Figure 3.

Dynamics of the elongation and release of a vesicle from the actin gel. (a) Time sequence of phase-contrast (Left) and fluorescence (Right) images of a vesicle going through a slow-elongation and rapid-release phase. Phase-contrast images show the vesicle and a trailing comet tail. Fluorescence images show the intensity of rhodamine-actin in gray scale. The actin cup elongates from an initial shallow shape and creeps around the vesicle, becoming shallow again as the vesicle appears to be released suddenly from the cup and becomes spherical. The time elapsed in seconds is shown on the bottom right corner of the fluorescence images. (Scale bar, 3 μm.) (b and c) Instantaneous velocity of the back (V_B) and front (V_F) of the moving vesicle as a function of time. Time-lapse images acquired at intervals of 20 sec were used to quantify the velocity and shapes. The solid lines are a guide to the eye. (d) Aspect ratio of vesicle shape as a function of time. Aspect ratio is defined as the maximum length divided by the maximum width perpendicular to the length.

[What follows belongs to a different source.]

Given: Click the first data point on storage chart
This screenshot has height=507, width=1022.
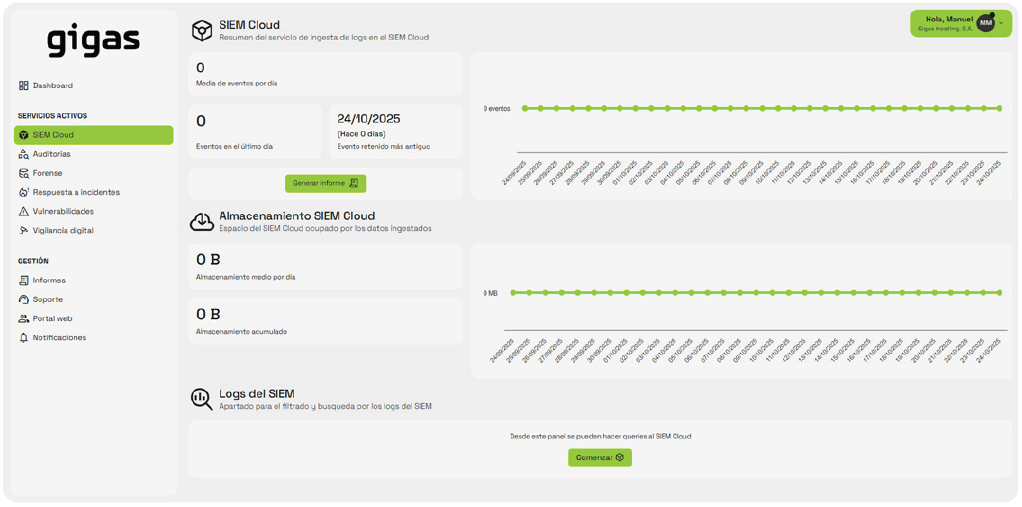Looking at the screenshot, I should 513,293.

The highest velocity occurs just after the vesicle reaches its maximum length. (Inset) Aspect ratio of a vesicle that repeats the elongation–relaxation cycle several times. The vertical dotted lines indicate the part of the time series that is shown in greater detail in d. (e) The distance traveled by the front (open circles) and back (filled circles) of a stepping vesicle, as a function of time. (f) Overlay of vesicle contours from phase-contrast images at successive time steps (20-sec intervals) of motion, showing oscillations in velocity. In regions where the contours are further apart (solid arrow), the trailing edge of the vesicle moves rapidly; regions of densely packed contour lines (dashed arrow) depict slower forward motion during vesicle elongation.